--- Work to be completed ---
Can you recast every line of the entries below as a Markdown table with the columns Number and Line, one row per line, leaving out blank lines?

--- Source records ---
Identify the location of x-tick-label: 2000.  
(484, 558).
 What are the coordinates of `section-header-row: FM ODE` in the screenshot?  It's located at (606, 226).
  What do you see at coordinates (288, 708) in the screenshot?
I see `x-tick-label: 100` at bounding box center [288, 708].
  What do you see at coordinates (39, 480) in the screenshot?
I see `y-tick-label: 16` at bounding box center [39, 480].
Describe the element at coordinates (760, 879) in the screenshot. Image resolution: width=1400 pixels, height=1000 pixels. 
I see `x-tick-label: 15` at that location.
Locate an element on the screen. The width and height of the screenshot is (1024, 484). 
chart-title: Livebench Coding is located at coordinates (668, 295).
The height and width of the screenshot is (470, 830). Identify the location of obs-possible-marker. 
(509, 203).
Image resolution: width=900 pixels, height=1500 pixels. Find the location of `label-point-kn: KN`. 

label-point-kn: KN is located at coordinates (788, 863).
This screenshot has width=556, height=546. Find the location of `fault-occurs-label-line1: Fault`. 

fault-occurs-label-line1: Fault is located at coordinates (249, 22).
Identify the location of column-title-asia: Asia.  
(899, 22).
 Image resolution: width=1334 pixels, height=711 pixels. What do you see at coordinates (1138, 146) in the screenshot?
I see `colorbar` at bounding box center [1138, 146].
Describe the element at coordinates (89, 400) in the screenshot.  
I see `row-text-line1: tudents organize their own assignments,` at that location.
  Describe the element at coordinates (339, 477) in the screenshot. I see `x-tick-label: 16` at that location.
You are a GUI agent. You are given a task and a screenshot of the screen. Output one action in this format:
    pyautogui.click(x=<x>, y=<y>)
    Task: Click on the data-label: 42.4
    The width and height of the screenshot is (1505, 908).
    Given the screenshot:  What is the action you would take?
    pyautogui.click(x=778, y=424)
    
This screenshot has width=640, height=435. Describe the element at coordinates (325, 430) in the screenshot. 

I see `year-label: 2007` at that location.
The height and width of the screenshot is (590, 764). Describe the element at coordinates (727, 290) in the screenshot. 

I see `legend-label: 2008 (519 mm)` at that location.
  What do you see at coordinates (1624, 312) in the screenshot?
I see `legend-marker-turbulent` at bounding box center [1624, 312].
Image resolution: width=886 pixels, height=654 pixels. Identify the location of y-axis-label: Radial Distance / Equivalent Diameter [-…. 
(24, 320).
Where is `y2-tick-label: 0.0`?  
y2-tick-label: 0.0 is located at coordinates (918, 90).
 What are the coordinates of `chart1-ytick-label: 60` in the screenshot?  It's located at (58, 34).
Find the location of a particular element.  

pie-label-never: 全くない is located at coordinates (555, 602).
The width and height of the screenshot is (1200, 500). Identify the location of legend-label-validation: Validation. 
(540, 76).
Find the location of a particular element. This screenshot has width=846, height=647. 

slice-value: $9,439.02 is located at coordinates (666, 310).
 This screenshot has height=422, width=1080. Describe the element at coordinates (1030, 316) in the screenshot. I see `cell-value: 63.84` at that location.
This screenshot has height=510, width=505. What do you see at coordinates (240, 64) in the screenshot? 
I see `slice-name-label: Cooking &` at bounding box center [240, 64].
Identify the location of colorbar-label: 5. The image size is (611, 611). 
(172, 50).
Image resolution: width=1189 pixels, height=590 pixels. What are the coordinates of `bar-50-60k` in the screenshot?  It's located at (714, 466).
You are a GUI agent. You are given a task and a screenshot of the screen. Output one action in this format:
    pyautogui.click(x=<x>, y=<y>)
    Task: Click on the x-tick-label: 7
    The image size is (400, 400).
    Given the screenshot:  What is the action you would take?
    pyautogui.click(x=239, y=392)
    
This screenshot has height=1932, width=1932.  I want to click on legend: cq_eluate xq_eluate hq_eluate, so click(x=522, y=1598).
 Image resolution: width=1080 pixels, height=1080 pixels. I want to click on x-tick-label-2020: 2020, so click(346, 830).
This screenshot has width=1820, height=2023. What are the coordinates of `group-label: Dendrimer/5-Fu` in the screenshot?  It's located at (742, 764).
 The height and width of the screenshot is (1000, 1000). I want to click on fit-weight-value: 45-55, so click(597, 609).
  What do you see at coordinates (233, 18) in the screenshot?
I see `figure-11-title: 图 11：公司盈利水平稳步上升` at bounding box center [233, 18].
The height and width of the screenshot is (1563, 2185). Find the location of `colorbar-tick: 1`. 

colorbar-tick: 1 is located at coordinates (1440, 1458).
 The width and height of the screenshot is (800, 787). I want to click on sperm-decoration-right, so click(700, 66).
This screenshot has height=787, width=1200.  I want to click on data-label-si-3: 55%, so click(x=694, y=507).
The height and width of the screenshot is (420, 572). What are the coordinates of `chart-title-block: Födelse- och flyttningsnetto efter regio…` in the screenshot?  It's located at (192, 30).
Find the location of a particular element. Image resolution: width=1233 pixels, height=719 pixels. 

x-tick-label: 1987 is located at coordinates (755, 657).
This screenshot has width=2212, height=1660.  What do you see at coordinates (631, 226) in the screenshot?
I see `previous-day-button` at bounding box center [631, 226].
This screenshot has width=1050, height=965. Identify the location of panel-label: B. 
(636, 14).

--- Worked solution ---
| Number | Line |
|---|---|
| 1 | Identify the location of x-tick-label: 2000.   |
| 2 | (484, 558). |
| 3 |  What are the coordinates of `section-header-row: FM ODE` in the screenshot?  It's located at (606, 226). |
| 4 |   What do you see at coordinates (288, 708) in the screenshot? |
| 5 | I see `x-tick-label: 100` at bounding box center [288, 708]. |
| 6 |   What do you see at coordinates (39, 480) in the screenshot? |
| 7 | I see `y-tick-label: 16` at bounding box center [39, 480]. |
| 8 | Describe the element at coordinates (760, 879) in the screenshot. Image resolution: width=1400 pixels, height=1000 pixels.  |
| 9 | I see `x-tick-label: 15` at that location. |
| 10 | Locate an element on the screen. The width and height of the screenshot is (1024, 484).  |
| 11 | chart-title: Livebench Coding is located at coordinates (668, 295). |
| 12 | The height and width of the screenshot is (470, 830). Identify the location of obs-possible-marker.  |
| 13 | (509, 203). |
| 14 | Image resolution: width=900 pixels, height=1500 pixels. Find the location of `label-point-kn: KN`.  |
| 15 | label-point-kn: KN is located at coordinates (788, 863). |
| 16 | This screenshot has width=556, height=546. Find the location of `fault-occurs-label-line1: Fault`.  |
| 17 | fault-occurs-label-line1: Fault is located at coordinates (249, 22). |
| 18 | Identify the location of column-title-asia: Asia.   |
| 19 | (899, 22). |
| 20 |  Image resolution: width=1334 pixels, height=711 pixels. What do you see at coordinates (1138, 146) in the screenshot? |
| 21 | I see `colorbar` at bounding box center [1138, 146]. |
| 22 | Describe the element at coordinates (89, 400) in the screenshot.   |
| 23 | I see `row-text-line1: tudents organize their own assignments,` at that location. |
| 24 |   Describe the element at coordinates (339, 477) in the screenshot. I see `x-tick-label: 16` at that location. |
| 25 | You are a GUI agent. You are given a task and a screenshot of the screen. Output one action in this format: |
| 26 |     pyautogui.click(x=<x>, y=<y>) |
| 27 |     Task: Click on the data-label: 42.4 |
| 28 |     The width and height of the screenshot is (1505, 908). |
| 29 |     Given the screenshot:  What is the action you would take? |
| 30 |     pyautogui.click(x=778, y=424) |
| 31 | This screenshot has width=640, height=435. Describe the element at coordinates (325, 430) in the screenshot.  |
| 32 | I see `year-label: 2007` at that location. |
| 33 | The height and width of the screenshot is (590, 764). Describe the element at coordinates (727, 290) in the screenshot.  |
| 34 | I see `legend-label: 2008 (519 mm)` at that location. |
| 35 |   What do you see at coordinates (1624, 312) in the screenshot? |
| 36 | I see `legend-marker-turbulent` at bounding box center [1624, 312]. |
| 37 | Image resolution: width=886 pixels, height=654 pixels. Identify the location of y-axis-label: Radial Distance / Equivalent Diameter [-….  |
| 38 | (24, 320). |
| 39 | Where is `y2-tick-label: 0.0`?   |
| 40 | y2-tick-label: 0.0 is located at coordinates (918, 90). |
| 41 |  What are the coordinates of `chart1-ytick-label: 60` in the screenshot?  It's located at (58, 34). |
| 42 | Find the location of a particular element.   |
| 43 | pie-label-never: 全くない is located at coordinates (555, 602). |
| 44 | The width and height of the screenshot is (1200, 500). Identify the location of legend-label-validation: Validation.  |
| 45 | (540, 76). |
| 46 | Find the location of a particular element. This screenshot has width=846, height=647.  |
| 47 | slice-value: $9,439.02 is located at coordinates (666, 310). |
| 48 |  This screenshot has height=422, width=1080. Describe the element at coordinates (1030, 316) in the screenshot. I see `cell-value: 63.84` at that location. |
| 49 | This screenshot has height=510, width=505. What do you see at coordinates (240, 64) in the screenshot?  |
| 50 | I see `slice-name-label: Cooking &` at bounding box center [240, 64]. |
| 51 | Identify the location of colorbar-label: 5. The image size is (611, 611).  |
| 52 | (172, 50). |
| 53 | Image resolution: width=1189 pixels, height=590 pixels. What are the coordinates of `bar-50-60k` in the screenshot?  It's located at (714, 466). |
| 54 | You are a GUI agent. You are given a task and a screenshot of the screen. Output one action in this format: |
| 55 |     pyautogui.click(x=<x>, y=<y>) |
| 56 |     Task: Click on the x-tick-label: 7 |
| 57 |     The image size is (400, 400). |
| 58 |     Given the screenshot:  What is the action you would take? |
| 59 |     pyautogui.click(x=239, y=392) |
| 60 | This screenshot has height=1932, width=1932.  I want to click on legend: cq_eluate xq_eluate hq_eluate, so click(x=522, y=1598). |
| 61 |  Image resolution: width=1080 pixels, height=1080 pixels. I want to click on x-tick-label-2020: 2020, so click(346, 830). |
| 62 | This screenshot has width=1820, height=2023. What are the coordinates of `group-label: Dendrimer/5-Fu` in the screenshot?  It's located at (742, 764). |
| 63 |  The height and width of the screenshot is (1000, 1000). I want to click on fit-weight-value: 45-55, so click(597, 609). |
| 64 |   What do you see at coordinates (233, 18) in the screenshot? |
| 65 | I see `figure-11-title: 图 11：公司盈利水平稳步上升` at bounding box center [233, 18]. |
| 66 | The height and width of the screenshot is (1563, 2185). Find the location of `colorbar-tick: 1`.  |
| 67 | colorbar-tick: 1 is located at coordinates (1440, 1458). |
| 68 |  The width and height of the screenshot is (800, 787). I want to click on sperm-decoration-right, so click(700, 66). |
| 69 | This screenshot has height=787, width=1200.  I want to click on data-label-si-3: 55%, so click(x=694, y=507). |
| 70 | The height and width of the screenshot is (420, 572). What are the coordinates of `chart-title-block: Födelse- och flyttningsnetto efter regio…` in the screenshot?  It's located at (192, 30). |
| 71 | Find the location of a particular element. Image resolution: width=1233 pixels, height=719 pixels.  |
| 72 | x-tick-label: 1987 is located at coordinates (755, 657). |
| 73 | This screenshot has width=2212, height=1660.  What do you see at coordinates (631, 226) in the screenshot? |
| 74 | I see `previous-day-button` at bounding box center [631, 226]. |
| 75 | This screenshot has width=1050, height=965. Identify the location of panel-label: B.  |
| 76 | (636, 14). |